Immunological studies before and during interferon therapy in chronic HBV infection: Identification of factors predicting response

1990 
Lymphoblastoid interferon is effective therapy in some but not all patients with chronic hepatitis B virus infection. To assess whether immunological parameters were predictive of response to interferon therapy, we determined the human leukocyte antigen type, CD4/CD8 ratio, natural killer cell activity, IgM anti-HBc antibody levels and concanavalin A—induced lymphocyte proliferative response in 30 patients before treatment. In addition, to investigate the mechanisms of action of interferon in promoting hepatitis B virus clearance, we serially measured the CD4/CD8 ratios, natural killer activity and lymphocyte proliferative response at wk 4, 8 and 12 of treatment.

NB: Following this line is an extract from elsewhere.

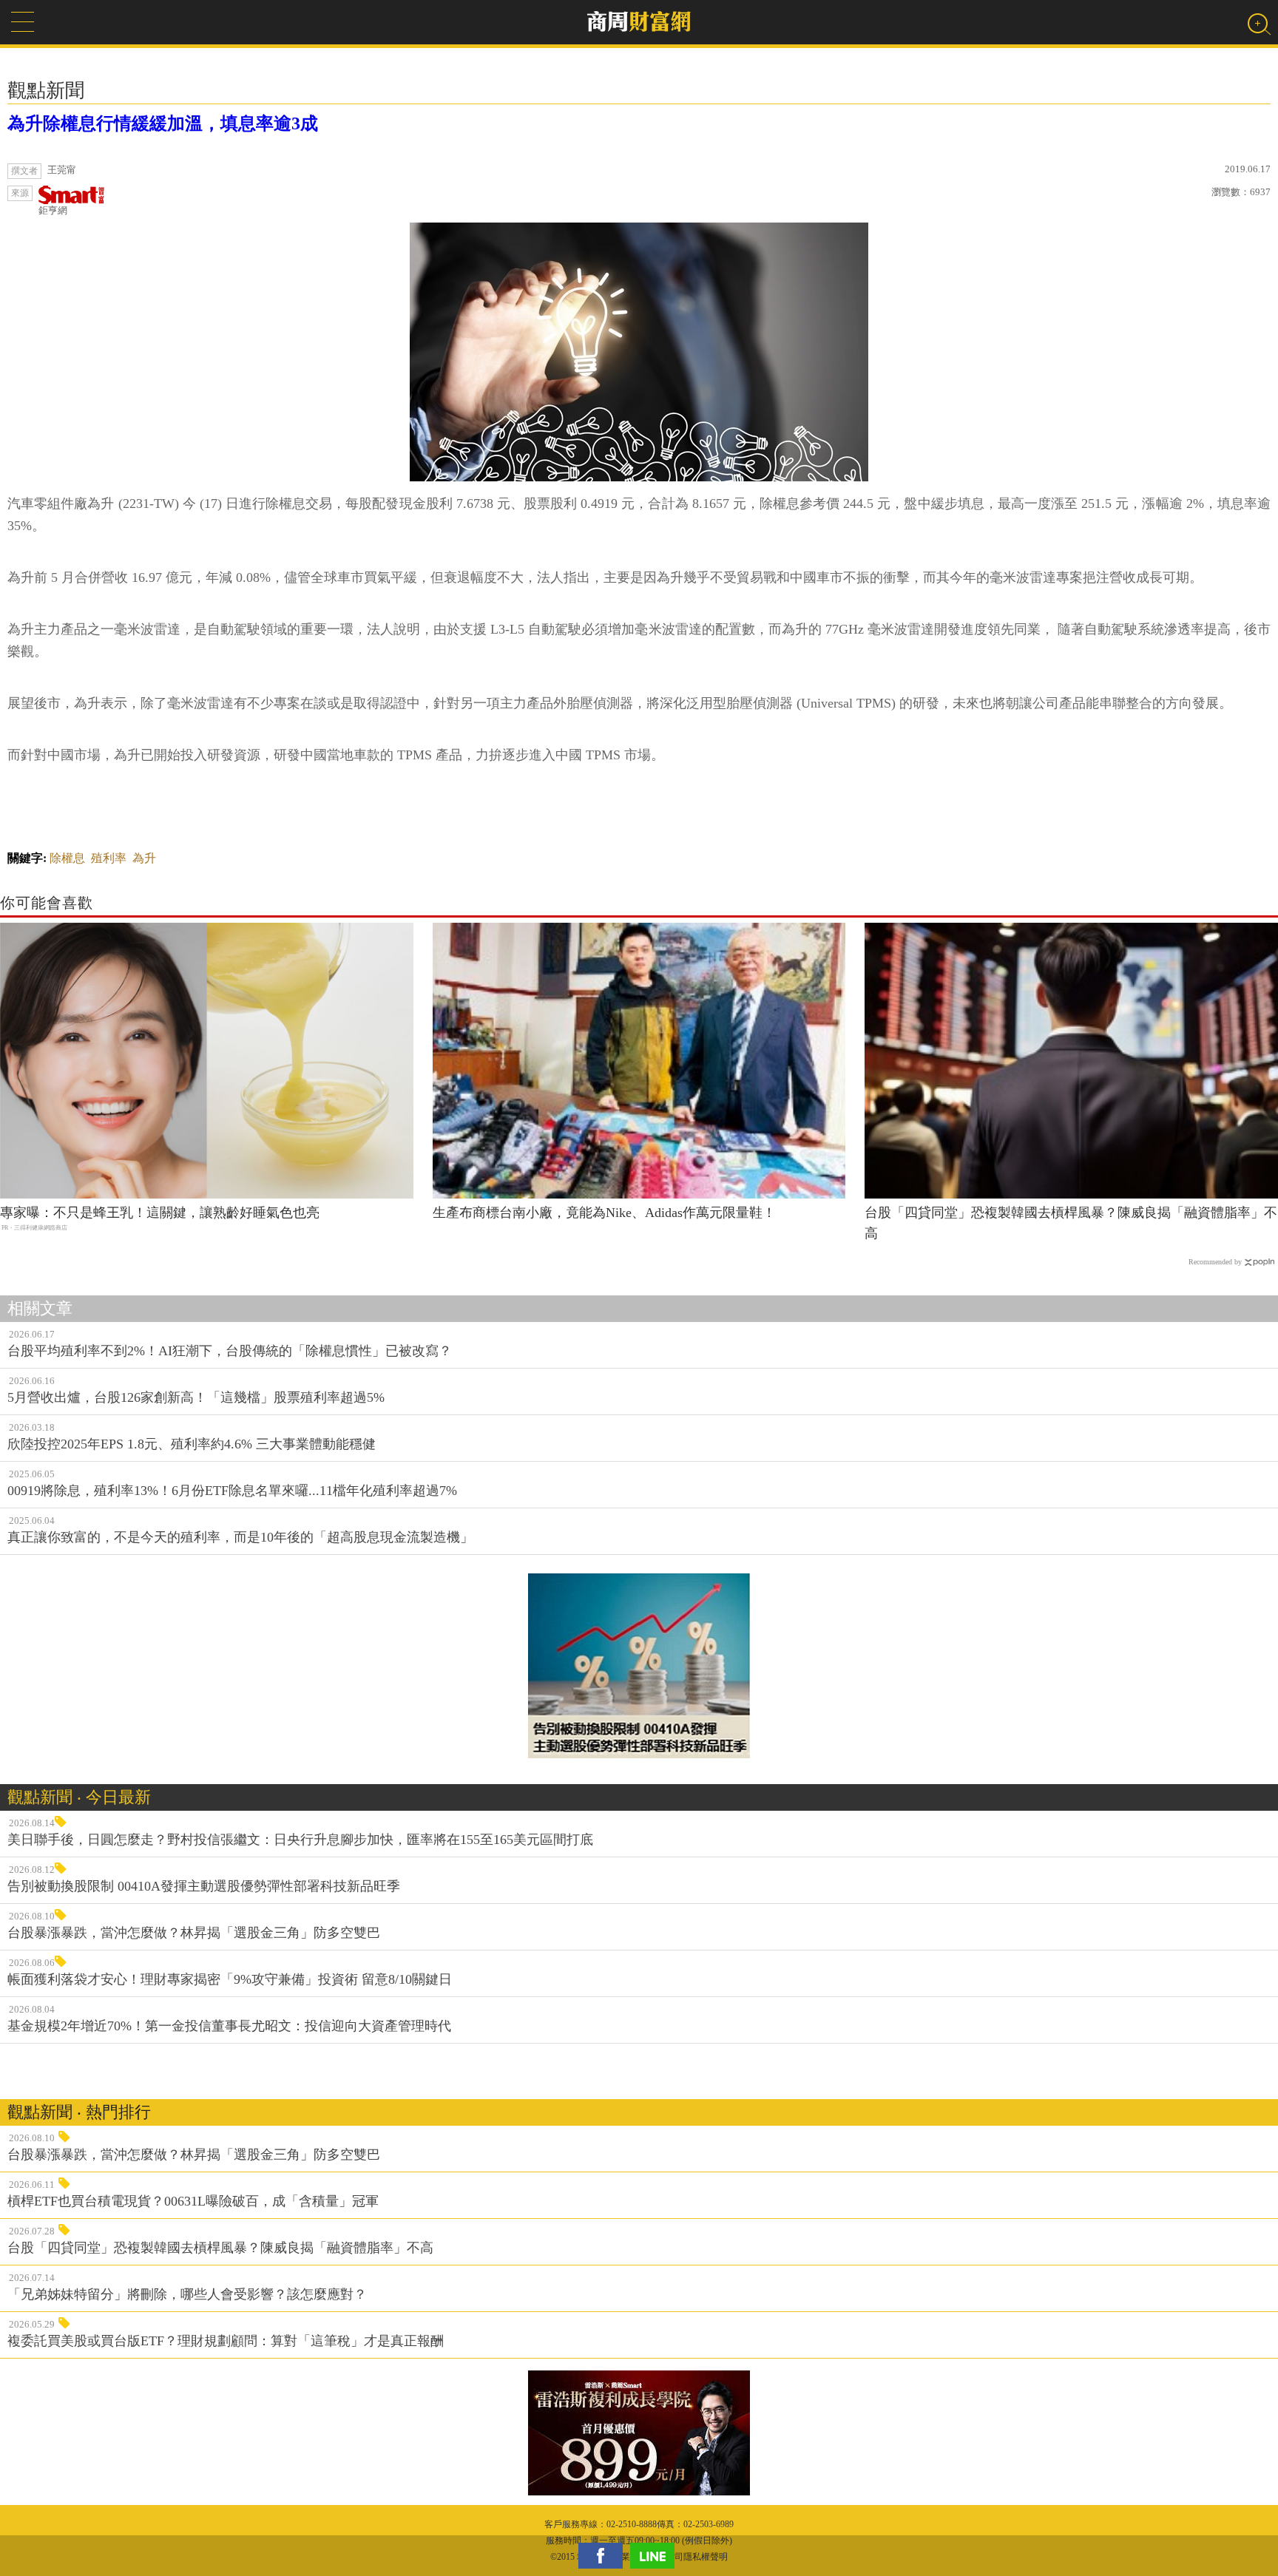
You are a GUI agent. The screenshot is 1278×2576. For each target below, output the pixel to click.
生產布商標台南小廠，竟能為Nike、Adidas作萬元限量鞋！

A beneficial response to therapy was defined as the sustained clearance of HBeAg and serum hepatitis B virus DNA within 1 yr of commencing therapy. Elevated IgM anti-HBc levels were associated with a beneficial response to therapy, but there was no correlation observed between response and pretreatment CD4/CD8 ratio, natural killer activity or lymphocyte proliferative response. Six of seven human leukocyte antigen DR3—positive patients responded. No measurable changes in the immunological parameters studied were observed in the nonresponder group, whereas a significant rise in CD4/CD8 ratio, associated with a fall in peripheral CD8 number and a decline in measurable NK activity, was seen in the responder group. These changes were maximal at the time of hepatitis B virus DNA clearance, which was associated with a transient increase in hepatic inflammation. Whether these changes occurred because of hepatic sequestration of cytotoxic and natural killer cells in the liver at the time of seroconversion or reflected an interferon-induced altered immunoregulatory balance requires further investigation. (HEPATOLOGY 1990;12:1111–1117).